Editor’s note: This is an automatically generated transcript, which has been slightly edited for clarity. Please notify editor@healio.com if there are concerns regarding accuracy of the transcription.

Diffuse large B-cell lymphoma is the most common form of lymphoma, but despite very good front-line treatment, about a third of patients will have relapsed or refractory disease, meaning they never enter remission. And in those circumstances, the best treatment option is to move toward, usually, cellular therapy with CAR T-cell treatment, particularly in those patients who are chemo refractory, not in remission for more than a year after treatment.
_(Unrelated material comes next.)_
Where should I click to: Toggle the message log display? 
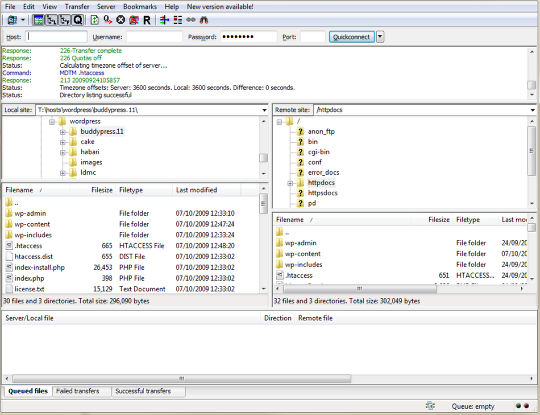pyautogui.click(x=39, y=20)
In some circumstances, if the remission is long and the recurrence takes years to occur, then autologous stem cell transplant is still a proven treatment strategy that can produce durable remissions or cures in a large proportion of patients. And in those cases, typically second-line chemotherapies are usually administered in order to get into a better remission prior to moving toward stem cell transplant. And the question about whether to use, so-called salvage, your second-line treatment prior to CAR T-cell therapy is sort of an ongoing question. In a practical matter, it oftentimes is necessary to obtain disease control rapidly in order to allow for time for the logistics of insurance authorization and arrangement for leukapheresis, and then manufacturing of cell therapy. And that whole process can take several weeks, maybe even a month or 2. So, oftentimes second-line treatment is needed in those cases.